Inflasi merupakan informasi tentang perkembangan harga barang dan jasa secara
umum di suatu wilayah. Ada 368 komoditi yang dipantau harganya di Kota Ambon
dan 263 komoditi di Kota Tual lewat Survei Harga Konsumen yang dilakukan secara
mingguan, dua-mingguan, dan bulanan. Perkembangan harga di kedua kota tersebut,
bersama 80 kota lainnya di Indonesia kemudian membentuk inflasi nasional yang
datanya rutin dirilis sebagai salah satu monthly
official statistics pada setiap hari
kerja pertama bulan berikutnya.
Bagi kami yang bertanggung jawab
terhadap data inflasi, akhir bulan merupakan waktu dimana data harga barang dan
jasa yang telah dikumpulkan selama sebulan berjalan dikompilasi dan dievaluasi
untuk menghasilkan Indeks Harga Konsumen (IHK). Perkembangan IHK inilah yang
kemudian disebut inflasi jika IHK bulan berjalan lebih tinggi dibandingkan IHK
bulan sebelumnya dan disebut deflasi jika IHK bulan berjalan lebih rendah
dibandingkan IHK bulan sebelumnya.
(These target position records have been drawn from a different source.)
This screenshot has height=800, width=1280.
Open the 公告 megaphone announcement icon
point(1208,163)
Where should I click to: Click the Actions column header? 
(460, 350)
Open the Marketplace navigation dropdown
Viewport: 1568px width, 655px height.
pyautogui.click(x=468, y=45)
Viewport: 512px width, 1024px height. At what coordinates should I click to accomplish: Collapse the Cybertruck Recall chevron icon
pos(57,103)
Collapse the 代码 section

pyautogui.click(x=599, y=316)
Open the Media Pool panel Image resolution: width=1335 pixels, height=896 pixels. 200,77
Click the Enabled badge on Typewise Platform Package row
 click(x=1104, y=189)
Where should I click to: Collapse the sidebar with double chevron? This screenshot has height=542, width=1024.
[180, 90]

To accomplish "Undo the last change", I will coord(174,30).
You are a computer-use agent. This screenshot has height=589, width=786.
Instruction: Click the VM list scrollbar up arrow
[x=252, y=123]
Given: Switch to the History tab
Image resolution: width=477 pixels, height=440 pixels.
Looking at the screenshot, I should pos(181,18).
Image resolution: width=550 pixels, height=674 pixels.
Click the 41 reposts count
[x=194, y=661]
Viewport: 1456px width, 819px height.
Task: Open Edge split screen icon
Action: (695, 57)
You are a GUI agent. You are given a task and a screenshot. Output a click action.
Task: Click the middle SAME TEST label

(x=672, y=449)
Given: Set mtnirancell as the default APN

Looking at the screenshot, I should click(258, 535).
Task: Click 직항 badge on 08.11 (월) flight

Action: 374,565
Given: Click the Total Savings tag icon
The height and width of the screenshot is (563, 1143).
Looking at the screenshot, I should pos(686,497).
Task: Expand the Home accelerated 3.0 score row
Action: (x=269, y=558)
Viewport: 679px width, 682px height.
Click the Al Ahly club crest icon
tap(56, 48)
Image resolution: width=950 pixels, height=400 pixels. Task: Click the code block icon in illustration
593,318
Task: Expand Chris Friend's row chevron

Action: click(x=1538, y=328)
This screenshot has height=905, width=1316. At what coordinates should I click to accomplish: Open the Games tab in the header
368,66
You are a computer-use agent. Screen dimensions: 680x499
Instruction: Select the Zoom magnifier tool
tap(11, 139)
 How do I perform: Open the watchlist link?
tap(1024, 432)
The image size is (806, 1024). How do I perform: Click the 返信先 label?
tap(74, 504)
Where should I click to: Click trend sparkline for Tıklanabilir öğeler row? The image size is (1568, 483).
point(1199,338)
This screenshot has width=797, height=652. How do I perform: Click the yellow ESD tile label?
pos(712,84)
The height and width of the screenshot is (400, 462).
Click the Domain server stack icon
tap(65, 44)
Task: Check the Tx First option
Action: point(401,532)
Di setiap akhir bulan itulah kami selalu
merasakan kegelisahan yang sama setiap kali mencermati data harga barang dan
jasa di Kota Ambon dan Kota Tual. Kegelisahan tersebut berangkat dari
fluktuatifnya harga komoditi ikan segar dan sayuran.
Perkembangan harga ikan segar di
Kota Ambon bulan Mei 2016 adalah pada level 67-106 persen dan perkembangan
harga sayuran adalah pada level 81-125 persen terhadap harga bulan April 2016.
Itu artinya ada ikan segar yang lebih murah 67 persen tetapi ada juga yang
lebih mahal 6 persen dibandingkan bulan sebelumnya. Pada kelompok sayuran, ada
jenis sayur yang harganya lebih murah 81 persen tetapi ada juga yang lebih
mahal 25 persen dibandingkan harga pada bulan April 2016.
Di Kota Tual malah lebih fluktuatif
lagi perkembangannya. Pada Mei 2016 perkembangan harga ikan segar adalah pada
level 53-150 persen dan perkembangan harga sayuran adalah pada level 65-236 persen
dibandingkan harga bulan April 2016. Itu artinya di bulan Mei 2016 ada ikan
segar yang hanya setengah harga bulan sebelumnya tapi ada juga yang harganya
meningkat hampir separuh harga bulan sebelumnya. Pada kelompok sayuran, ada
jenis sayur yang harganya hampir setengah dari harga di bulan April 2016 tapi
ada juga yang lebih dari 2 kali lipat harga bulan April 2016.
Apakah memang sedemikian
fluktuatifnya harga ikan segar dan sayuran di Kota Ambon dan terlebih khusus di
Kota Tual? Secara umum dapat saya jawab, ya. Fluktuasi harga kelompok komoditi
ikan segar dan sayuran di Maluku dipicu oleh banyak faktor, seperti pola
konsumsi masyarakat; belum optimalnya penanganan pasca produksi; dan sistem
penjualan yang belum terstandardisasi. Di sini saya akan lebih fokus mengenai pengaruh
sistem penjualan terhadap fluktuasi harga.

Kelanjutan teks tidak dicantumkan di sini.